● Problem statement:
Retype precisely the section of the data that starts at the line containing "Given: Open the grid" and runs to its final line, ends included.

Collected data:
☆ ☆ ☆ ☆

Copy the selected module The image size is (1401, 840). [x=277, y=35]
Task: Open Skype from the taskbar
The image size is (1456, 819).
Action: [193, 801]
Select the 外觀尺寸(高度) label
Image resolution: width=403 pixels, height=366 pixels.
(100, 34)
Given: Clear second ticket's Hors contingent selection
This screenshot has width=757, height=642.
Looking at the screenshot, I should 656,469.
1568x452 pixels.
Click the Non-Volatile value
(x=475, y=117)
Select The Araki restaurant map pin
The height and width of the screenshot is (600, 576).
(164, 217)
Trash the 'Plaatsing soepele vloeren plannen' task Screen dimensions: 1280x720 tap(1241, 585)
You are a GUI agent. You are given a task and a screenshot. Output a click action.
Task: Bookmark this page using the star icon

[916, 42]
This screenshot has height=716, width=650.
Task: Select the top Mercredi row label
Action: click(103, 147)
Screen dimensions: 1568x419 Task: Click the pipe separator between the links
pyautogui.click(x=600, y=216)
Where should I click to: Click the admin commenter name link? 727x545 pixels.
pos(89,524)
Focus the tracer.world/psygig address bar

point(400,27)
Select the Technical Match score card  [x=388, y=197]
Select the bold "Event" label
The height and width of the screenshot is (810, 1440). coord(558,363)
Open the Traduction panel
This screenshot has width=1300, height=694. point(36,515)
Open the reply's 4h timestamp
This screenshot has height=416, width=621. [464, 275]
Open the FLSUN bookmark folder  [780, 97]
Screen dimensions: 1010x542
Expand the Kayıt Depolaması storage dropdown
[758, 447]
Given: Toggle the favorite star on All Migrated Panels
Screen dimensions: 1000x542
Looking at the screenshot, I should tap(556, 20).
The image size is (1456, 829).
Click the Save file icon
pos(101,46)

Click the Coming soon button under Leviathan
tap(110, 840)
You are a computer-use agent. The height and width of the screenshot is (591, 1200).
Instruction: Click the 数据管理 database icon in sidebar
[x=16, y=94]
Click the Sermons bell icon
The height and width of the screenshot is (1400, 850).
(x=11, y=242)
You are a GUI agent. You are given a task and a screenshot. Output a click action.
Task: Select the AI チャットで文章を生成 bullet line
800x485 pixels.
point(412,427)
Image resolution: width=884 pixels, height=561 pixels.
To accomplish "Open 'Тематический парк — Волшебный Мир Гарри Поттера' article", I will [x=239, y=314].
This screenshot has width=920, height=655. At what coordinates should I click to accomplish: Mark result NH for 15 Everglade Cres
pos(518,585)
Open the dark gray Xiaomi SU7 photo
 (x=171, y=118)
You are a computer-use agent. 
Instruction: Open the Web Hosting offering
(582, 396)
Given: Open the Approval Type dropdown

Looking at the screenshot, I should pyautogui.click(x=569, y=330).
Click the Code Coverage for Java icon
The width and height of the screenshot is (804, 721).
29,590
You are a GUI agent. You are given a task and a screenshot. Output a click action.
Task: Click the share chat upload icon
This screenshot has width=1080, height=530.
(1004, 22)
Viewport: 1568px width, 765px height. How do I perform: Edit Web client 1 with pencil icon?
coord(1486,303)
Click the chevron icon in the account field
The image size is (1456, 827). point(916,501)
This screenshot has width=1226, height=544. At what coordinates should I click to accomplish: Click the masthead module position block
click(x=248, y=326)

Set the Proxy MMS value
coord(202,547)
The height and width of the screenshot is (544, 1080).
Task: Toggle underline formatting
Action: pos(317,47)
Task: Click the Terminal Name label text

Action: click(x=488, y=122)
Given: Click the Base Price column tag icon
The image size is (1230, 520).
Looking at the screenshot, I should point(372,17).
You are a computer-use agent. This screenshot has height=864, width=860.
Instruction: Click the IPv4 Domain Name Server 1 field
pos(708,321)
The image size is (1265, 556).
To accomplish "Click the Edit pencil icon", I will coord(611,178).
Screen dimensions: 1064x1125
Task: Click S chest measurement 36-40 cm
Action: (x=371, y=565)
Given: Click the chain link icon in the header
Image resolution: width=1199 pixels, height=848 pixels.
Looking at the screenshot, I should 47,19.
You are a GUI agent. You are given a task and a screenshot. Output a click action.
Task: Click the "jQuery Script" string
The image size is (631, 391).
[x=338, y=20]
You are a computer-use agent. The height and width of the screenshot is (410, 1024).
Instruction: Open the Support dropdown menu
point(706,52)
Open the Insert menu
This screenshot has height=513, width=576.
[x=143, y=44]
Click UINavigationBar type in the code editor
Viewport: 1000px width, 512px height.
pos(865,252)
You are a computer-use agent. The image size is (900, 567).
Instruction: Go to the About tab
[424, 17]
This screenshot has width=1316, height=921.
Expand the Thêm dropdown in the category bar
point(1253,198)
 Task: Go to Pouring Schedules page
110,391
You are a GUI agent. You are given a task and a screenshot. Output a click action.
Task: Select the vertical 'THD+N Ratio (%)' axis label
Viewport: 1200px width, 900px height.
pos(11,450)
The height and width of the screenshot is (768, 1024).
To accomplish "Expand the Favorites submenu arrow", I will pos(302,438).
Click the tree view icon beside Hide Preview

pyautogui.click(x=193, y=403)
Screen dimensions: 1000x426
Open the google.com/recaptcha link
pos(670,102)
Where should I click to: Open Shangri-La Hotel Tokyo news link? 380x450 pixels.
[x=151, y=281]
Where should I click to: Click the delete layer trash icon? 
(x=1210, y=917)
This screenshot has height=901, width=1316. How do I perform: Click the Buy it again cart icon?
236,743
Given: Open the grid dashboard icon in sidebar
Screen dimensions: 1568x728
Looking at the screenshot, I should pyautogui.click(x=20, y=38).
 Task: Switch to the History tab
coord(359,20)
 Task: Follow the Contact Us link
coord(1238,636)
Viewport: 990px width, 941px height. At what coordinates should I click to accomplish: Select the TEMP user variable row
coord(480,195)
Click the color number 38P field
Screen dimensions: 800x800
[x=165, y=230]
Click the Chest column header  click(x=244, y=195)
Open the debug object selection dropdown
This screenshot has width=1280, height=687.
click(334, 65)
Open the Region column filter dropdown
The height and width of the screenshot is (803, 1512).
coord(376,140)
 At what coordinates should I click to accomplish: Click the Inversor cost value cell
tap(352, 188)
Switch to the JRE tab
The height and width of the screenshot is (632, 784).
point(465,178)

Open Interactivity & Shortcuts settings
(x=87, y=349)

☆ ☆ ☆ ☆

● Answer box:
Given: Open the grid dashboard icon in sidebar
Screen dimensions: 1568x728
Looking at the screenshot, I should pyautogui.click(x=20, y=38).
 Task: Switch to the History tab
coord(359,20)
 Task: Follow the Contact Us link
coord(1238,636)
Viewport: 990px width, 941px height. At what coordinates should I click to accomplish: Select the TEMP user variable row
coord(480,195)
Click the color number 38P field
Screen dimensions: 800x800
[x=165, y=230]
Click the Chest column header  click(x=244, y=195)
Open the debug object selection dropdown
This screenshot has width=1280, height=687.
click(334, 65)
Open the Region column filter dropdown
The height and width of the screenshot is (803, 1512).
coord(376,140)
 At what coordinates should I click to accomplish: Click the Inversor cost value cell
tap(352, 188)
Switch to the JRE tab
The height and width of the screenshot is (632, 784).
point(465,178)

Open Interactivity & Shortcuts settings
(x=87, y=349)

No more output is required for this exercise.